「TV文協は5回目でプロジェクトの目標としていた総再生数1万人に到達しました。現在も日に日にふえています」――ブラジル日本文化福祉協会(文協、石川レナト会長)の竹花パトリシア広報担当理事(3世、38歳)はそう説明した。
『TV文協(TV Bunkyo)』は文協ユーチューブチャンネル『Bunkyo Digital』で、11月5日から始まったプロジェクトだ。JICA助成金で実施している文化プロジェクトのひとつ。
第1回目には『酒』、続いて『茶道』『いけ花』『漫画』などの日本文化をポルトガル語の解説動画で紹介していく。毎週金曜日、3月18日まで更新される全20回シリーズの番組だ。
同シリーズでは、ユーチューブ等のSNS上で活動するマヤラ・フジカケさん、サンパウロ市ラジオ局アナウンサー等を務めるロベルタ・チエポさん、宣伝広告のナレーションなどの仕事をしているリカルド・サンさんが番の司会を務める。
番組は外部の番組製作のプロに依頼しており、竹花さんは動画ごとのテーマ決めや統括を担う。製作会社のプロデューサーとの会議を行い、番組構成を決定して作ってきたという。

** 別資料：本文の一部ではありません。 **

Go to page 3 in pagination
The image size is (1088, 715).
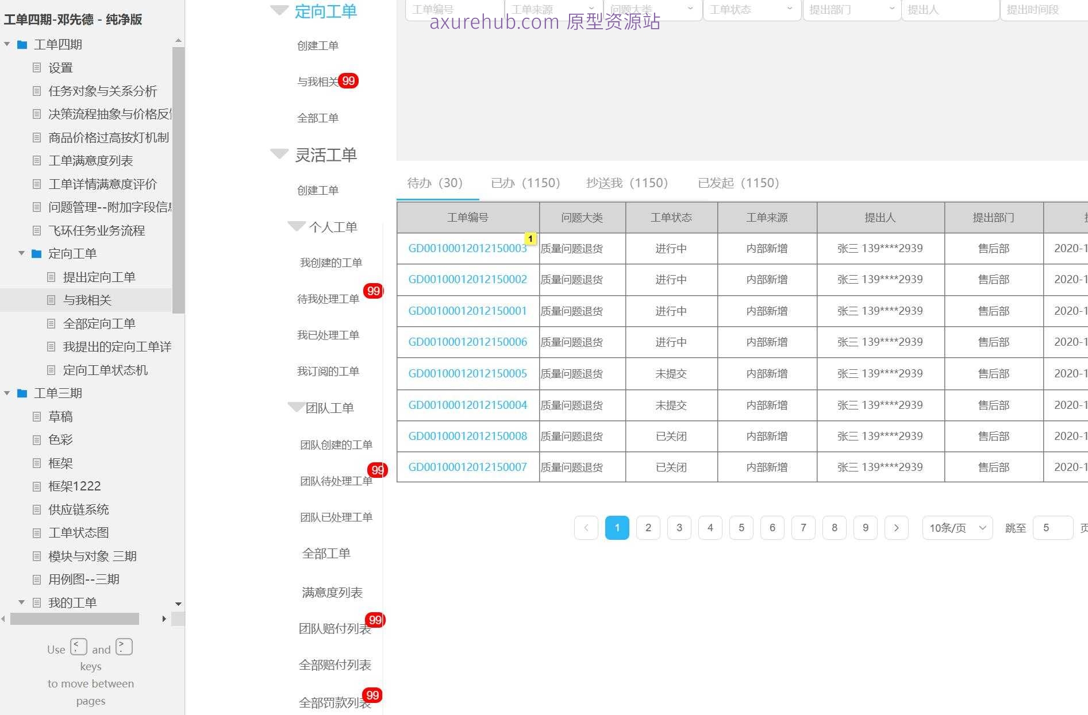coord(679,528)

全体構成は歴史紹介から始まり、ブラジル内の関係者出演、一般人の声の紹介で締めくくられる。例えば第3回目の「いけ花」にはブラジル国内にあるいけ花流派の代表者や、枝物を生産する吉岡パトリシオさん、日系陶芸家のキミ・ニイさんなど様々な関係者が出演している。
一般人の声の紹介では「いけ花」の回にはメトロのリベルダーデ駅に展示されているいけ花について駅利用客に取材する等の形で収録している。
竹花さんは「シリーズ20回の公開が終ったあとに視聴者の声を調査して、今後の継続にむけて参考にしていきたい」といきごみを語る。
「文協TV自体は新しい事業でなく、既存事業に進化を加えたものです」と中島剛エドワルド事務局長は説明する。文協の「Bunkyo Digital」は07年に開設し、09年に着伯した大部一秋総領事の歓迎動画を「文協TV」として公開した。
文協では現在、TV文協や昨年11月に開設された文協バーチャル美術館などのプロジェクトを行う『文化』に加え、『施設』『福祉』の3部門でJICAから助成金を得て各プロジェクトを実施している。
『施設』部門では資金が足りず進められなかった施設内のバリアフリー化を進めている。『福祉』部門では文協内でデイサービス実施を昨年10月からはじめているという。